Joey Essex, what noise does a ghost make? Ooo! It don't make a noise! It don't! Trick question! It's a trick question.
(LAUGHTER) It's a trick question, innit? Yeah.
What's the answer, then? Boo.
No.
Nope.
Nothing.
(GROWLS) Get out of my house.
(LAUGHTER) Joey, where do bats live? Caves.
That's correct.
(CHEERING AND APPLAUSE) I know about Batman.
Name three items a witch might have.
Erm A broom, a telescope and a (LAUGHTER) A telescope? To look and see if anyone's coming.
And a And a pumpkin.
(LAUGHTER) Can I take telescope? No, we can't take telescope.
Joey, what noise does a witch make? (CACKLES) (LAUGHTER) Correct.
Yeah! That was good.
Perfect.
Joey, if someone is possessed by an evil spirit, how do you get rid of it? Er Hit it (!) I don't know.
Weigh it.
Weigh it? Weigh it in.
Weigh it in? What is it again, by a poltergeist? If someone's possessed by an evil spirit, how do you get rid of it? Throw Throw water at it.

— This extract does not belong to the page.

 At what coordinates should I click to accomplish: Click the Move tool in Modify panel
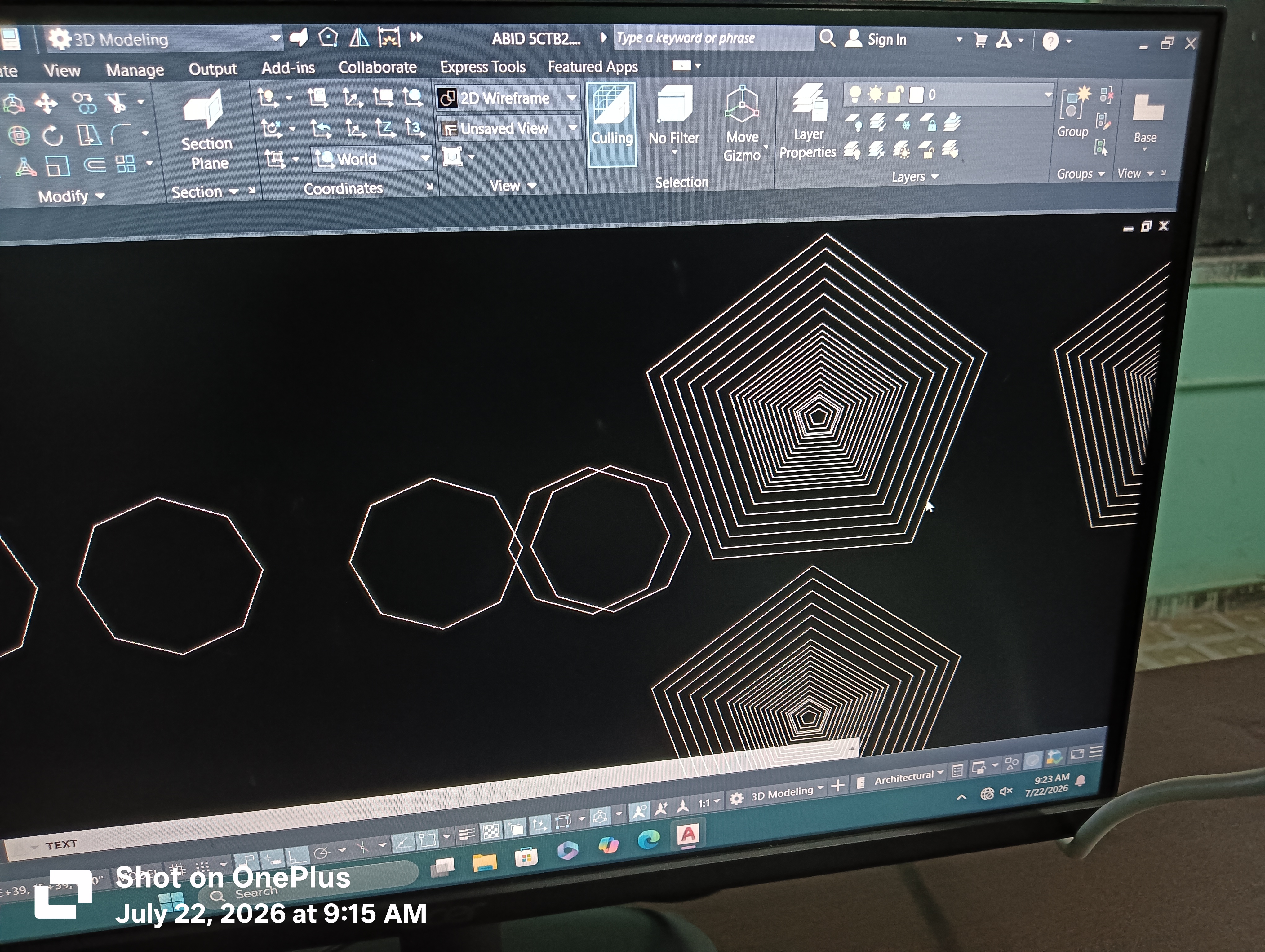tap(46, 104)
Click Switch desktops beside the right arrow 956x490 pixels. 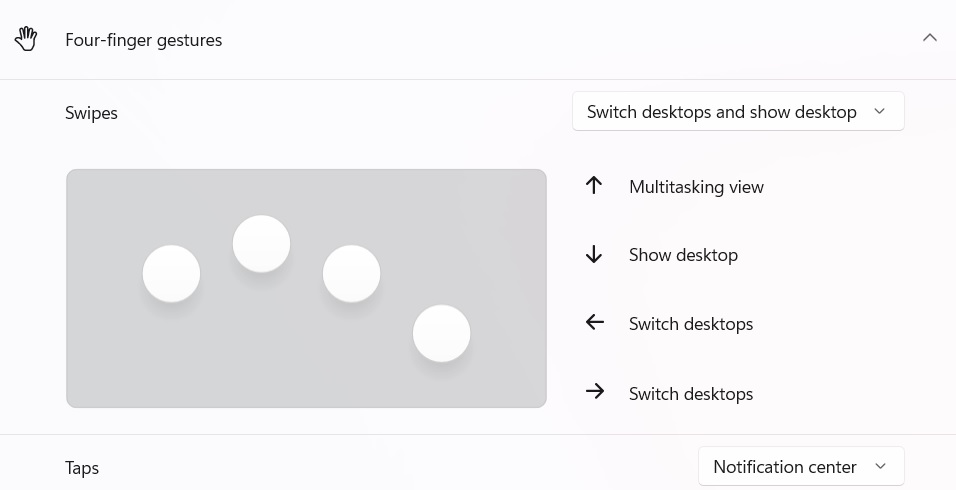tap(691, 394)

(LAUGHTER) I don't know, do I? I'm not a fucking priest.
Well, you know the answer, then.
What would a priest do? A priest.
A priest, like, chills it out.
(LAUGHTER) What does a priest do? A priest goes, 'Chill out, mate!' Yeah, so what are they doing? With a cross thing, like that.
But what are they doing? Getting rid of it.
'Fuck off.
' Sorry for swearing.
But what are they doing? What is it, their performance? Exorcist! So what are they doing? Exorcism.
Yes, correct.
(CHEERING AND APPLAUSE) Well done, Joey Essex.
You got some right.
I was Keith Lemon.
If I don't see you for a week, I'll see you in your dreams!
We'll change them next series.
Holly Willoughbooby coming out of a giant clam.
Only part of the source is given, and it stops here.